A regional health authority (Norwegian: Regionalt helseforetak or RHF) is a state-owned enterprise responsible for specialist healthcare in one of four regions of Norway. Responsibilities of the RHFs include patient treatment, education of medical staff, research and training of patients and relatives. Areas covered by the authorities are hospitals, psychiatry, ambulance service, operation of pharmacies at the hospitals, emergency telephone number and laboratories. The actual performance is done by subsidiary health trusts (HF) that usually consist of one or more hospitals, with associate responsibilities. The authorities are subordinate to the Norwegian Ministry of Health and Care Services.
Health reform
The authorities were created on January 1, 2002 when the Government of Norway took over the responsibilities of the hospitals from the counties. At the time there were created five authorities, but the Southern and Eastern Norway authorities were merged in 2007. The reform was credited to the Minister of Health, Tore Tønne (Labour) who only held office for one and a half years. The ultimate goal of the reform was to increase the effectiveness of the hospitals and reduce the cost of the specialist healthcare service, that in 2007 had an annual budget of NOK 114 billion, about 14% of the state budget.[1]
Criticism
There has been some criticism of the health reform in Norway. Mr. Tønne was a corporate manager from Statoil and the Aker Group and the reform attempted to introduce corporate governance and to a certain degree public tender into the health care system of Norway. This has been criticised as being market fundamentalism,[2] as the system was intended to take all decisions entirely on economic grounds. This was partially escalated by the initial decision to not have any politicians on the boards of the authorities and trusts, thus entirely removing control of the healthcare services from political bodies.[3] Because all decisions were taken by the boards, and not by elected political bodies, entire hospitals could be closed without political resolution. The Second cabinet Stoltenberg has partially changed this policy by electing politicians onto the boards of the authorities.
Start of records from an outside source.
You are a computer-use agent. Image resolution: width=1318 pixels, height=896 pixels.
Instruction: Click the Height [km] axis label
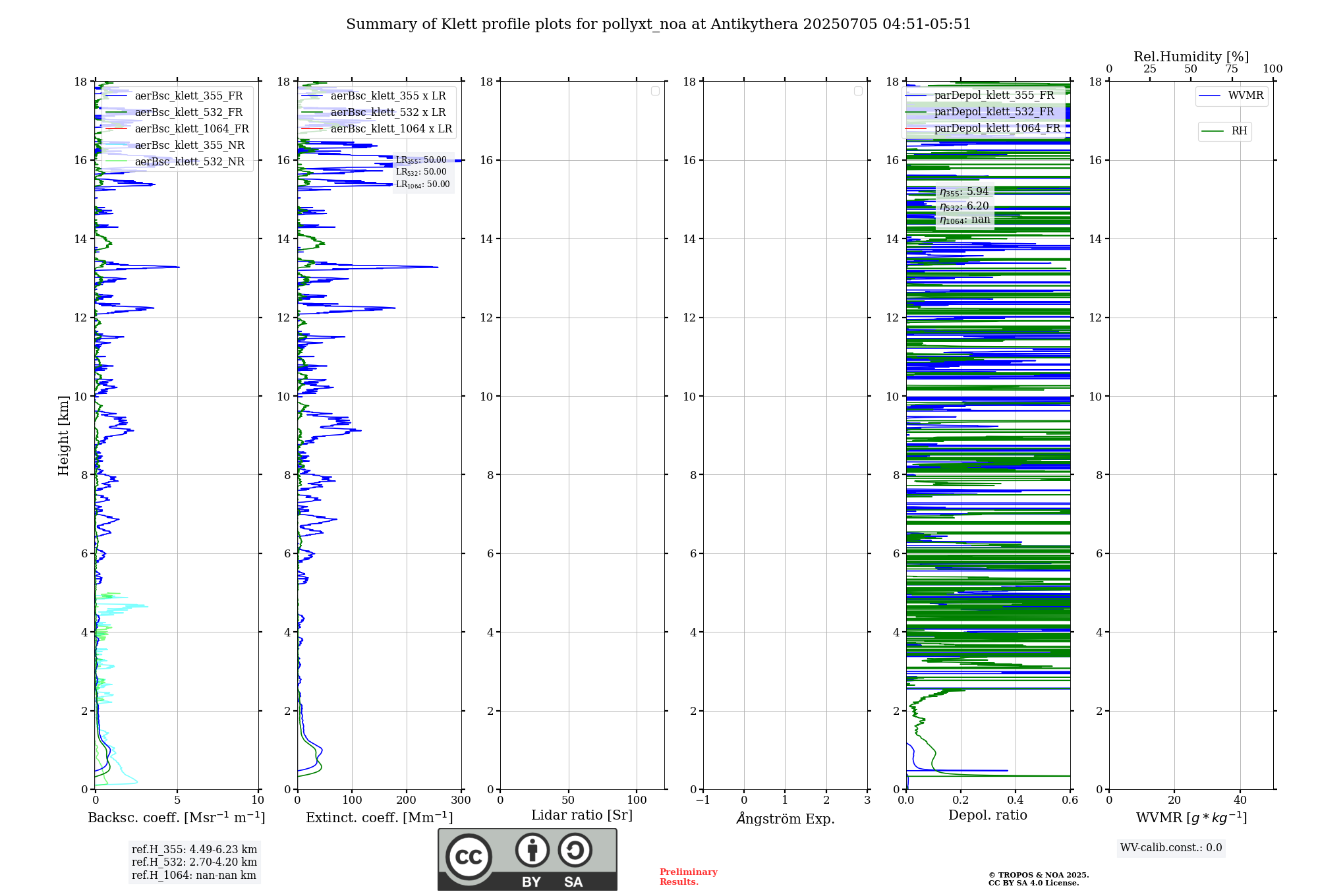click(x=63, y=435)
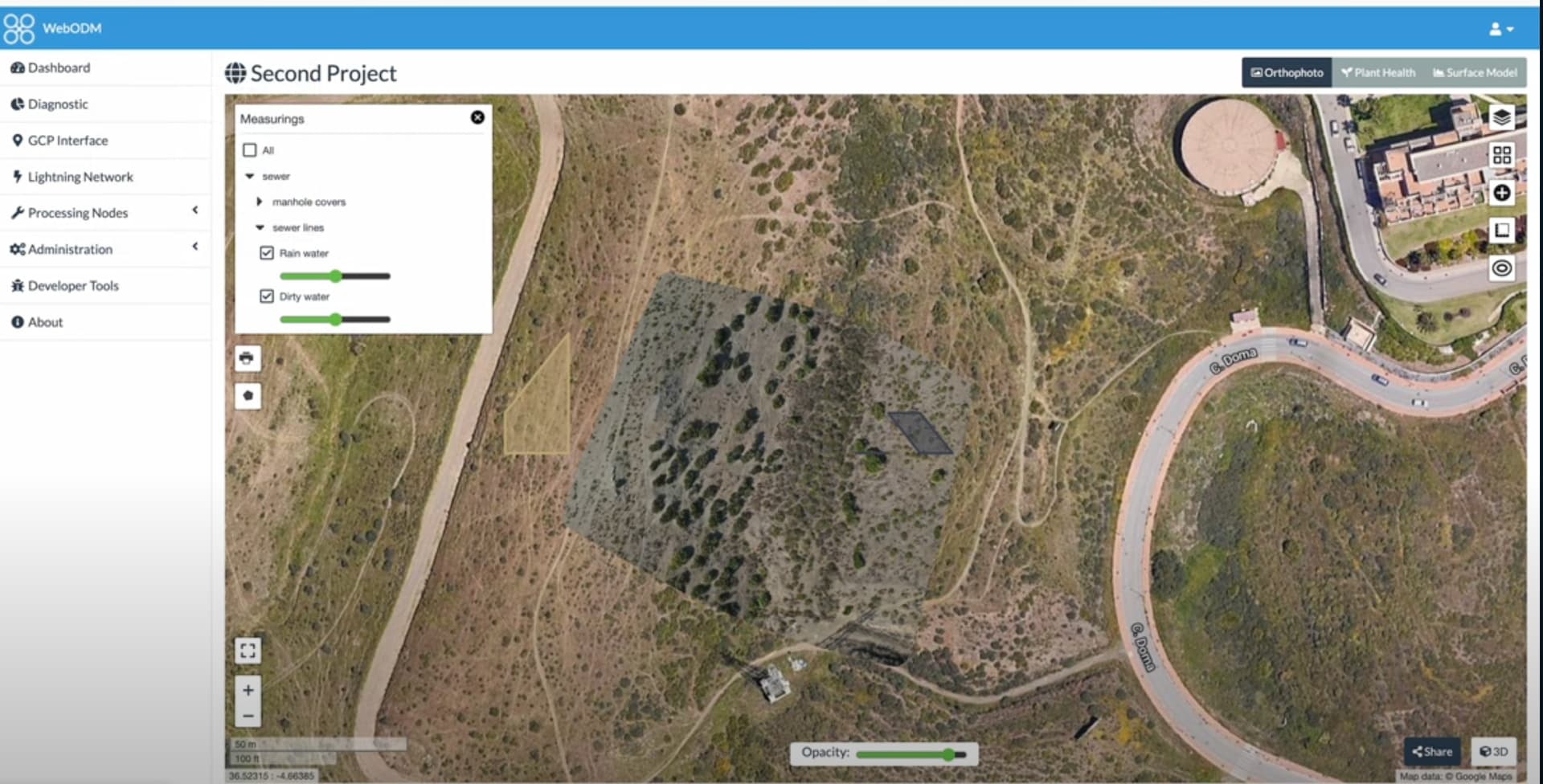Screen dimensions: 1543x784
Task: Select the crop/extent icon on the right panel
Action: click(x=1502, y=231)
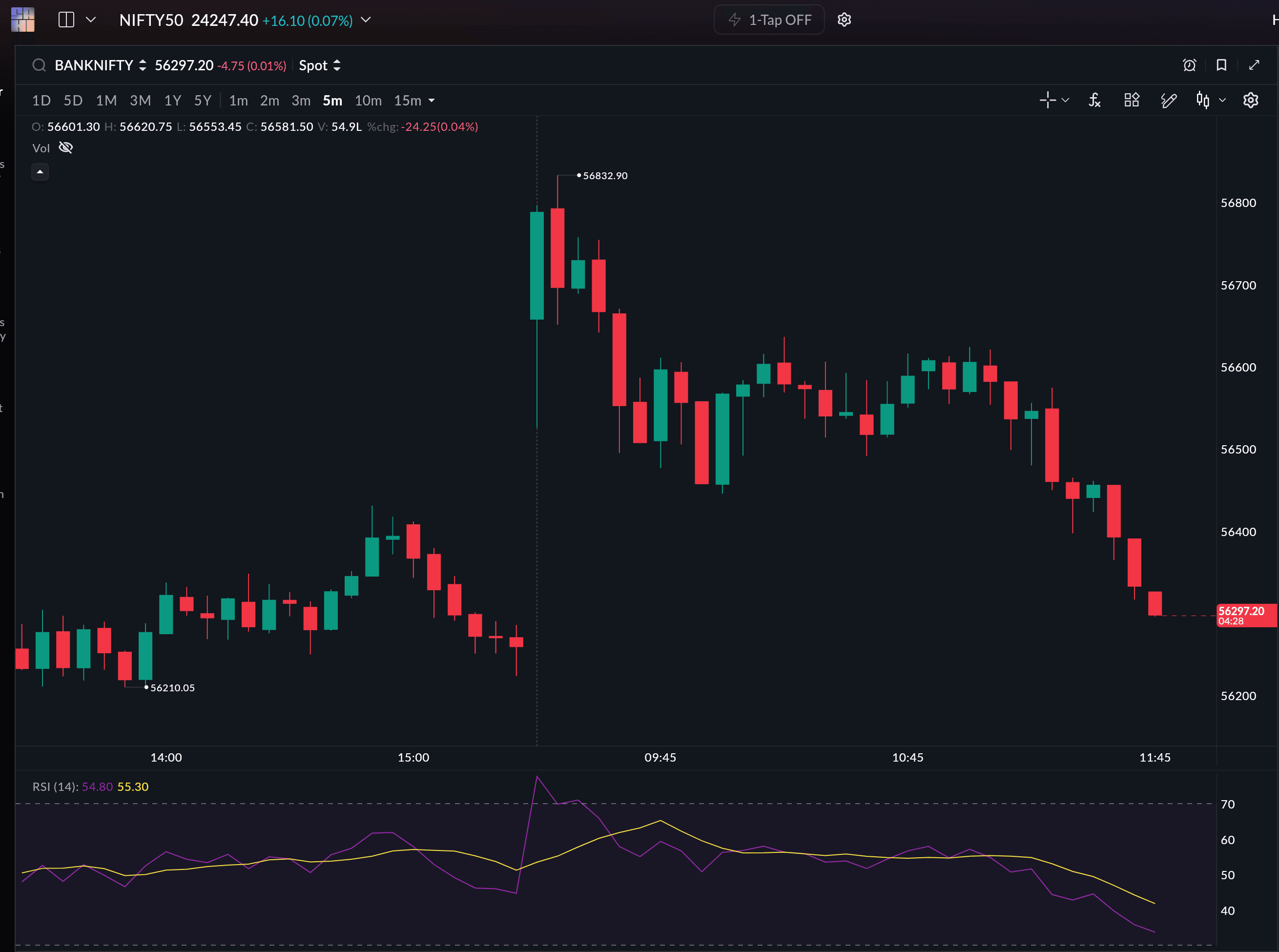Search symbol BANKNIFTY field
Viewport: 1279px width, 952px height.
pos(93,66)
Other criticism has been directed at the organisational form of the authorities. In essence the reform created more layers of administration (government - regional health authority - health trust - hospital), where there formerly only two (county and hospital). Also, the administrations of the authorities were places in towns outside the major regional centres, places that sometimes didn't even have a hospital, making recruitment of management difficult. This has partially been criticised as directors' wages have escalated to the level of corporate directors.[4] The authorities have also, through cutbacks in government funding, accumulated large amounts of debt.[5]